An estimated two million people are injured in car accidents each year in the United States. In many cases, accident victims are left waiting months or even years to get the compensation they’re entitled to. All the while, they’re left dealing with missed time from work, lost wages, mounting medical bills, and other expenses. Lost wages and ever-growing expenses can even place them at risk of losing the assets they’ve worked to build, such as their homes and savings. That’s where prejudgment interest comes into play.
What Is Prejudgment Interest?
Prejudgment interest is extra money that may be added to the compensation an accident victim receives from the person who’s responsible for their injuries and losses. It covers the time between when the accident happened and when the court awards compensation. It’s designed to make up for the time during which the victim didn’t have access to the money they needed to cover their expenses. Working with an attorney like those with The Millar Law Firm is the key to receiving not only fair compensation but also prejudgment interest.
How Does Prejudgment Interest Work?
If an accident victim takes their case to court and wins, the court may award prejudgment interest along with the amount of compensation the victim originally asked for. It only applies to economic damages, such as medical bills, lost income, and property damage. It usually doesn’t apply to non-economic damages like pain and suffering.
In Georgia, an accident victim can start accruing prejudgment interest 30 days after sending a demand letter for compensation to the at-fault driver.
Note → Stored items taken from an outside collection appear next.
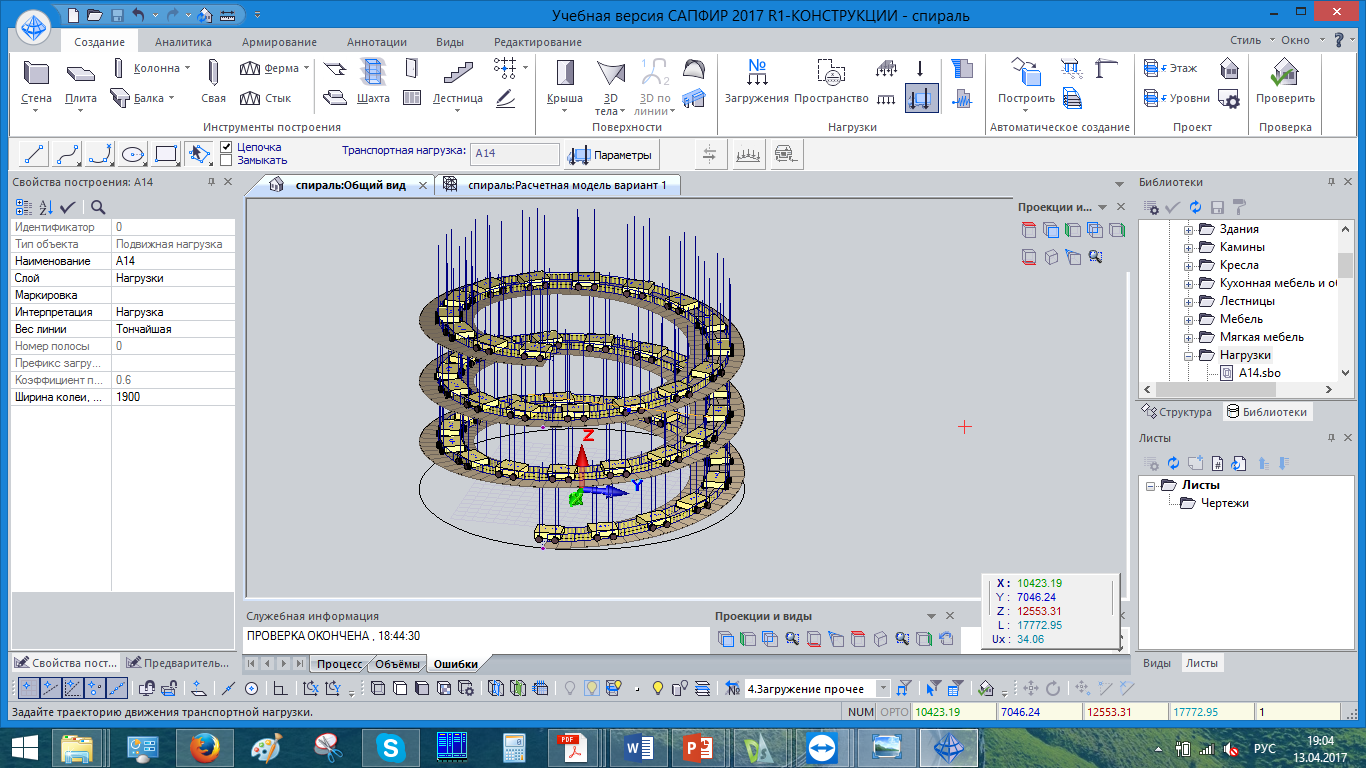
Task: Click the Пространство space icon
Action: [830, 82]
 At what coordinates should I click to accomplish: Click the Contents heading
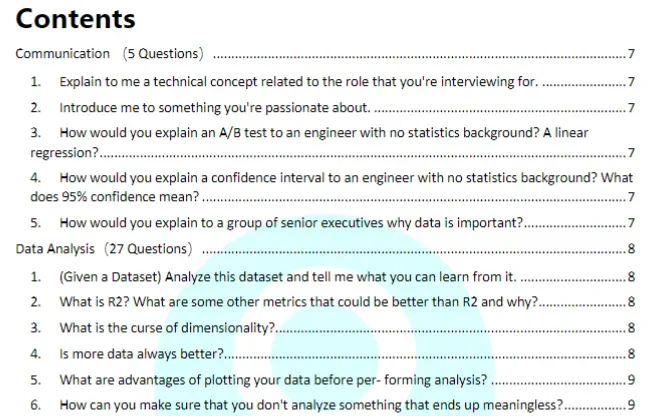point(76,19)
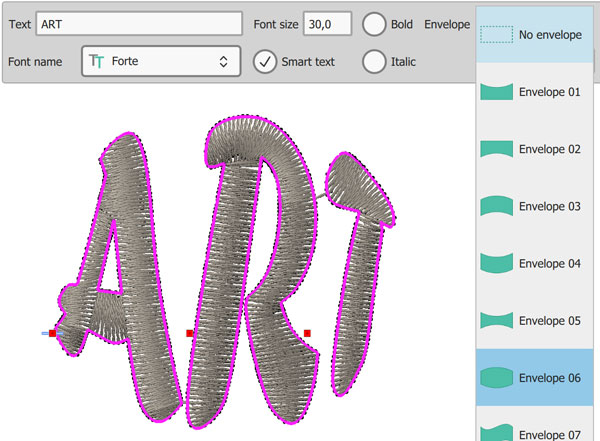Pick the Envelope 02 shape icon
The width and height of the screenshot is (600, 441).
click(497, 149)
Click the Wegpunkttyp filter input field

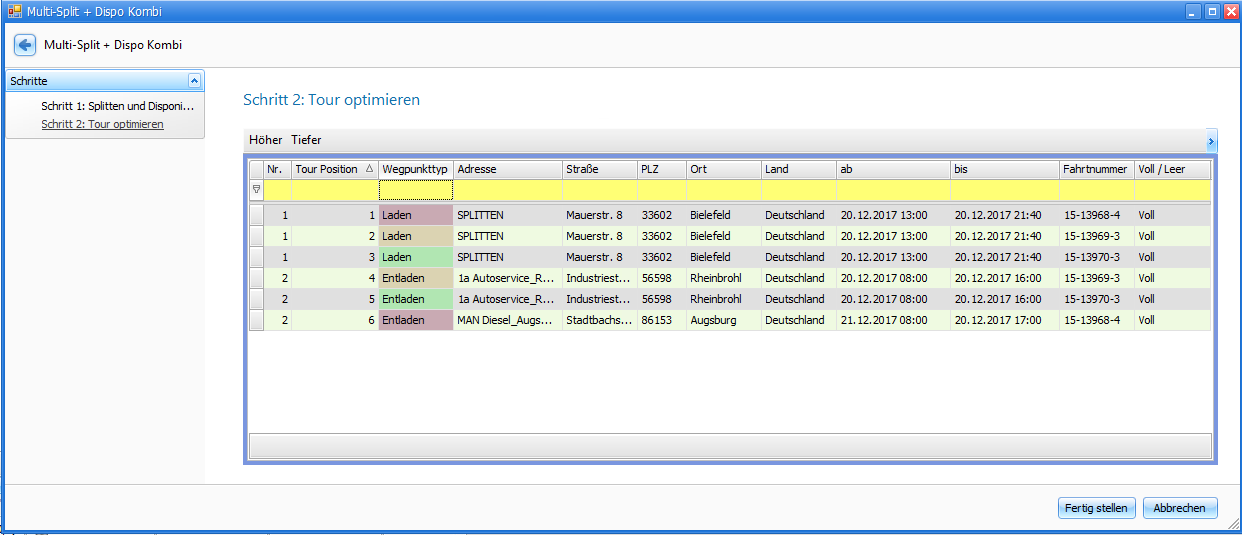[415, 190]
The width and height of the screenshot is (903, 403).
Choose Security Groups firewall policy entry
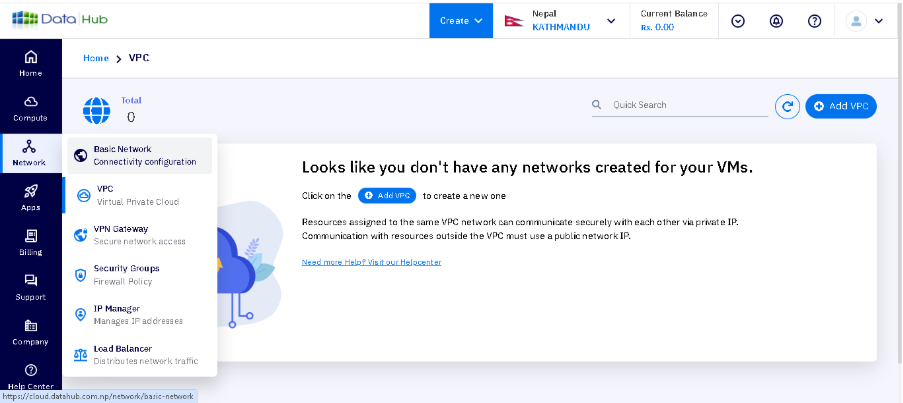point(139,275)
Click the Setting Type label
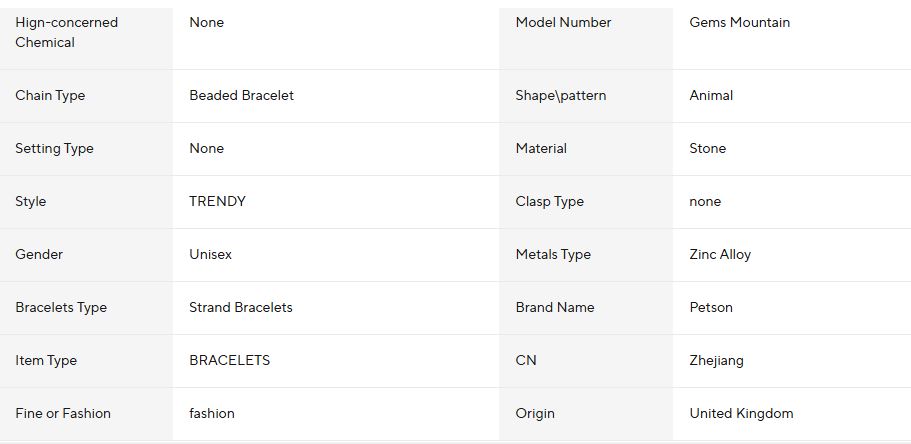This screenshot has width=911, height=444. click(54, 149)
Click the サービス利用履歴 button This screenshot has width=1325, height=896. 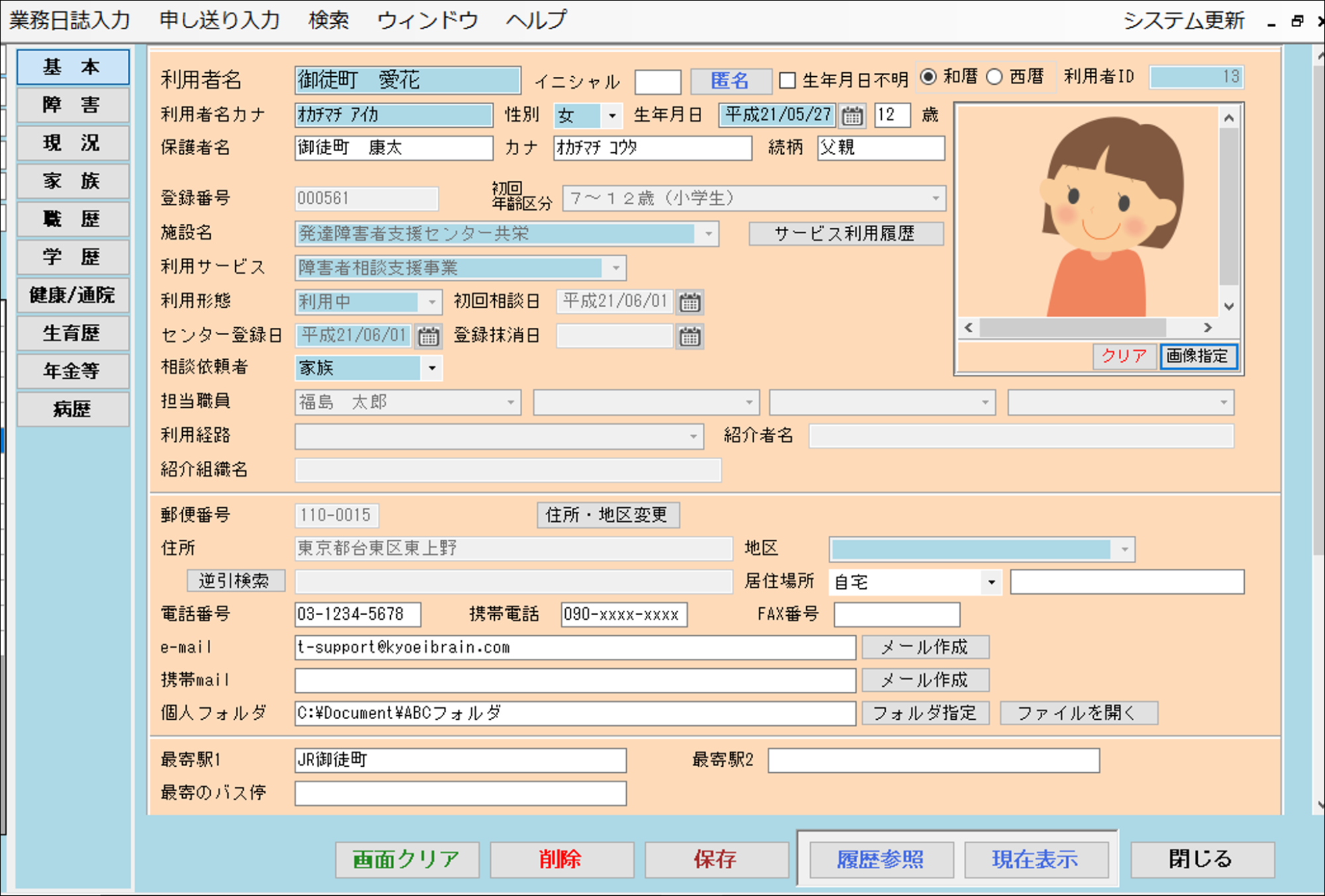click(849, 232)
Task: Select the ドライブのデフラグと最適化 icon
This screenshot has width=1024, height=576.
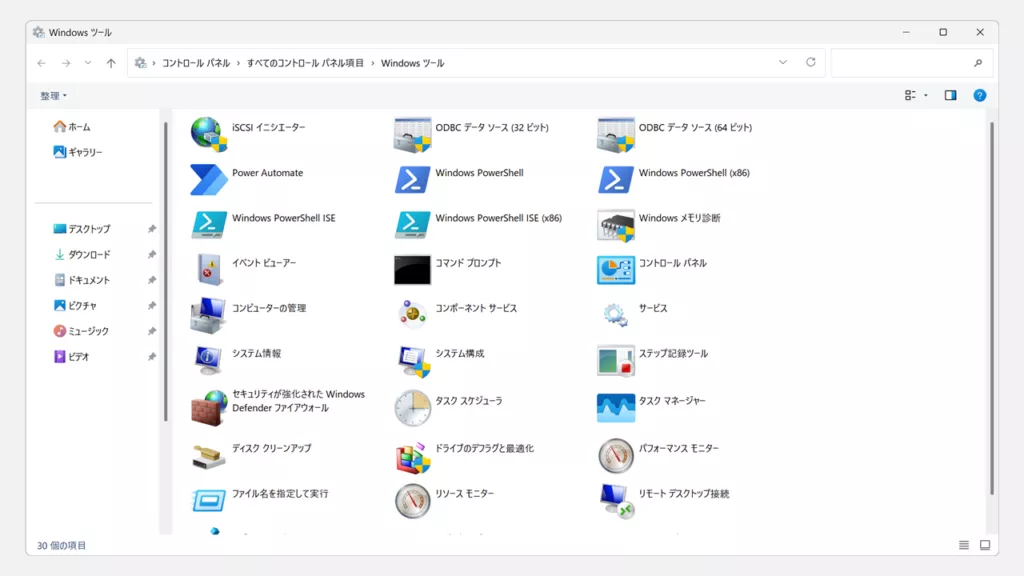Action: 412,455
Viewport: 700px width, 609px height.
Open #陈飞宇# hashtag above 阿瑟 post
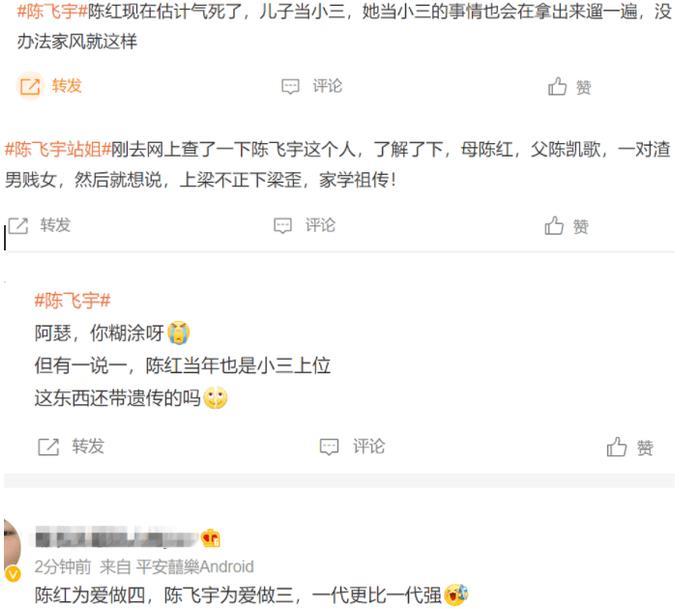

Prejudgment interest is only awarded in cases where the amount of compensation awarded in court equals or exceeds the amount the victim demanded. It’s calculated based on a predetermined interest rate and the amount of economic damages the plaintiff is awarded.
How Can an Accident Victim Receive Prejudgment Interest?
Prejudgment interest isn’t automatically awarded to accident victims. Their attorneys must formally request it as part of their lawsuits. Even then, not all victims are awarded prejudgment interest. Those who are deemed mostly at fault for their accidents or delays they experienced in receiving compensation may not be eligible. Certain other conditions may also apply.
How Does Prejudgment Interest Help Protect an Accident Victim’s Wealth?
Prejudgment interest can help protect an accident victim’s wealth in several ways. For one, accidents can cause significant financial hardships. If victims have to wait months or years to receive compensation, they may end up having to draw from their savings accounts, retirement funds, or other assets to cover their expenses and make ends meet.
This extra amount added to a victim’s compensation can make up for those hardships. It ensures a victim doesn’t ultimately end up worse off than they were before the accident. It can prevent them from having to go into debt to cover lost wages, medical bills, and other expenses as well. Furthermore, the possibility of owing prejudgment interest may encourage the at-fault party or their insurance company to settle sooner.
Ensuring Accident Victims Get the Full Compensation They’re Entitled to
Car accidents can be extremely costly for their victims. From having to replace their vehicles and other property they lost in the accident to covering resulting medical bills and facing hardships due to missed time from work, the costs can add up over time. Prejudgment interest may help make up for at least some of those difficulties. They can aid in protecting victims’ wealth and replacing some of the assets they may have been forced to sacrifice while waiting for compensation.